On password masking and usability

I just read Jakob Nielsen’s recent post in which he urged web designers/developers to stop password masking due to it’s inherent usability issues. I found it an interesting read. Hey, at last, someone dared to talk about the elephant in the room!

In most cases password masking is indeed useless, but still, there are several cases where you need that kind of protection. He also points that out, suggesting a checkbox to enable the user to mask their entered password if they wish to do so. He also suggests that checkbox being enabled by default on sites that require high security.

I think the checkbox idea is really good, as long as it works in the opposite way: Password masking should always be the default and you should check the checkbox to show the characters you typed. This is in line with what Windows (Vista or newer) users are already accustomed to anyway:

Enter passphrase

This can (and should) be done with JavaScript alone: if the user has it turned off, no problem, just a regular old password field. Of course the checkbox should also be dynamically added, to prevent users with disabled JS from viewing a checkbox that does nothing at all.

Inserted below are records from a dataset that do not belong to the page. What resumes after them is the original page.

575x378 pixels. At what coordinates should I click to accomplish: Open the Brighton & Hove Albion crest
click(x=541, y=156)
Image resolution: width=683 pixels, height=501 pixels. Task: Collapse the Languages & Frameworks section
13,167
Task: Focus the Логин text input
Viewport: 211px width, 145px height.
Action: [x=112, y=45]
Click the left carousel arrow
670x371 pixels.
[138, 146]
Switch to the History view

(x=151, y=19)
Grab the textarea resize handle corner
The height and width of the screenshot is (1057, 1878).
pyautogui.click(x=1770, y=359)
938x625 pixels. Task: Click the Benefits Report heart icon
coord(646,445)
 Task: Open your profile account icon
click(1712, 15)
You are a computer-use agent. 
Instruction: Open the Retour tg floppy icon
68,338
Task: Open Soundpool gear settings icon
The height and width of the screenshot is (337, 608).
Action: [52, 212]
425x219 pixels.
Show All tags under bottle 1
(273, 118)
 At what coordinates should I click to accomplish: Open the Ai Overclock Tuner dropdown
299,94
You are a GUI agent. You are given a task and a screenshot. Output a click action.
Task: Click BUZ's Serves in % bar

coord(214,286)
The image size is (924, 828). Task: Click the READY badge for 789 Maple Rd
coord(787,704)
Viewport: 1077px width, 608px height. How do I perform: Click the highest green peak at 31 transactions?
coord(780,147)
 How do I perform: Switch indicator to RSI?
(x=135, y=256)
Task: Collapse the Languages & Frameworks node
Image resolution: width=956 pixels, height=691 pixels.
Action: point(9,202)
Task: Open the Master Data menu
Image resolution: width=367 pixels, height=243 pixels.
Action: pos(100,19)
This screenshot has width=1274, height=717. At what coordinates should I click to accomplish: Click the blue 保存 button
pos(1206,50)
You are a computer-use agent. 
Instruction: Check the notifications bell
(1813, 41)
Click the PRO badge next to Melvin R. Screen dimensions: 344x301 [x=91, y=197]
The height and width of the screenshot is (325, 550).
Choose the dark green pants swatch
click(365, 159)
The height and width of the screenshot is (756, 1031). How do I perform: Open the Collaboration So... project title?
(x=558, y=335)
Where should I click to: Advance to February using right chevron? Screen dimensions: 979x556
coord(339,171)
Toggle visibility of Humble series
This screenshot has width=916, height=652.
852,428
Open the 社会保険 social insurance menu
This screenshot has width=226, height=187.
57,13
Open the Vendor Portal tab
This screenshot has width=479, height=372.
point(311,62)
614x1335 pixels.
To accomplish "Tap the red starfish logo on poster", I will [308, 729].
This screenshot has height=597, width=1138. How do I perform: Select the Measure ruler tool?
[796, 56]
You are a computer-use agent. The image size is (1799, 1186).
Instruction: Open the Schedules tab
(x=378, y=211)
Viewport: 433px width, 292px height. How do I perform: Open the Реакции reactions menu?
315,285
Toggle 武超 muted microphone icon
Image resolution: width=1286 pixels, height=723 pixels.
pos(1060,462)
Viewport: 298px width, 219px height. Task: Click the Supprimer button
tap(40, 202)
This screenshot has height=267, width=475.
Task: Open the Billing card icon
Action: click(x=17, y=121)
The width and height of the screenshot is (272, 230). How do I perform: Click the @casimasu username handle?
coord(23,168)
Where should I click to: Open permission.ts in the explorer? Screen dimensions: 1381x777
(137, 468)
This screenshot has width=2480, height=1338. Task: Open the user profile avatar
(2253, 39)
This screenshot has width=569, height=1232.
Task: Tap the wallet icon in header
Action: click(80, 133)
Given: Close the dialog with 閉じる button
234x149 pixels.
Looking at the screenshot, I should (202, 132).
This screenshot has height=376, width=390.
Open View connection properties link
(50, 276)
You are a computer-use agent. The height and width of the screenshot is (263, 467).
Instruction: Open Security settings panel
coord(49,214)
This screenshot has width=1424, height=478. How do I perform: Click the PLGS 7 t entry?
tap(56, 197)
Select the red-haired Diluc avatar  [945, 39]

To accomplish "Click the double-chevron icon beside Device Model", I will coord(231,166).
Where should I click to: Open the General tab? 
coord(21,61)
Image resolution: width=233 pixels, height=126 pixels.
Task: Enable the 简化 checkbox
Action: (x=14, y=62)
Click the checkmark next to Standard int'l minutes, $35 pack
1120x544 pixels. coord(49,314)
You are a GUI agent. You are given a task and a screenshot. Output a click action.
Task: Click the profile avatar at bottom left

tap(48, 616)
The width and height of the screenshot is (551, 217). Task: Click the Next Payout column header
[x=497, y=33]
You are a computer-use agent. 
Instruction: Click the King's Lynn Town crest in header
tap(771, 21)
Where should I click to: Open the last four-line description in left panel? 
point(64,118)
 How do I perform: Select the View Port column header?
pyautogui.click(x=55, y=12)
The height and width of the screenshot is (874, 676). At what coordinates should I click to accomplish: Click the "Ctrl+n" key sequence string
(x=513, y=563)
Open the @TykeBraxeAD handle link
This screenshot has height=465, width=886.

This seems easy at first, even without a library (although, in this particular case, a library would greatly reduce the amount of code required, so much that I’m tempted to include a jQuery version as well):

window.onload = function() {
	var passwords = document.getElementsByTagName('input');
	for(var i=0; i<passwords.length; i++) {
		if(passwords[i].type == 'password') {
			var password = passwords[i];

			var showCharsCheckbox = document.createElement('input');
				showCharsCheckbox.type = 'checkbox';
				showCharsCheckbox.onclick = (function(input) {
					return function() {
						input.type = this.checked? 'text' : 'password';
					};
				})(password);

			var showCharsLabel = document.createElement('label');
				showCharsLabel.appendChild(showCharsCheckbox);
				showCharsLabel.appendChild(document.createTextNode('Show characters'));

			// If the password field is inside a <label> element, we don't want to insert our label in there as well!
			var previousSibling = /label/i.test(password.parentNode.nodeName)? password.parentNode : password;

			// Check whether it's the last child of it's parent
			if(previousSibling.nextSibling) {
				previousSibling.parentNode.insertBefore(showCharsLabel, previousSibling.nextSibling);
			}
			else {
				previousSibling.parentNode.appendChild(showCharsLabel);
			}
		}
	}
}

However, nothing is ever simple, when you also need to support our beloved Internet Explorer. Most moderately experienced JavaScript developers have probably already understood what I’m talking about: The all time classic IE bug (still present in IE8…) in regards to setting an <input /> element’s type attribute. You can only set it once, for elements that are not already in the DOM. After that, it becomes read-only, and any attempt to set it results in a “The command is not supported” error. And when I say “any” attempt I mean it:

  • element.setAttribute()
  • element.type
  • element.setAttributeNode()
  • element.removeAttribute() and then element.setAttribute()
  • element.cloneNode(), then one of the above, then replacing the node with the clone

everything fails miserably.

I’ve encountered this problem several times in the past as well, but I could always think of an alternative way to do what I wanted without having to work around it. In this case, I don’t think there is one. So we’re left with two possible scenarios:

  • Perform an easy test in the beginning to see whether this bug exists and proceed only if the browser isn’t naughty. This could be done with the following:
    var supportsChangingTypeAttribute = (function() {
    	var input = document.createElement('input');
    	try {
    		input.type = 'password';
    		input.type = 'text';
    	} catch(e) {
    		return false;
    	}
    	return input.type == 'text';
    })();
    
    if(supportsChangingTypeAttribute) {
    	// do stuff...
    }
  • Wrap the statement that IE chokes on in a try…catch construct and in the catch(e) {…} block create a new input element, copy everything (where everything is at least: attributes, properties, event handlers – both traditional ones and listeners) from the password field into it (except the type attribute of course!) and replace the original password field with it. After the first time, the text field could also be reused, to improve performance.
    If you have a shortage of trouble in your life, you may attempt it, I currently do not. :P It can be a very simple task for particular cases, but a generic solution that would work in any site (or even in most sites) seems a really daunting, tedious and downright boring task. I also hope there might be a better solution, that I haven’t thought of. Any ideas?
  • http://www.wpfav.gr Basilakis

    Or we can leave IE outside our Designs, why not we? :)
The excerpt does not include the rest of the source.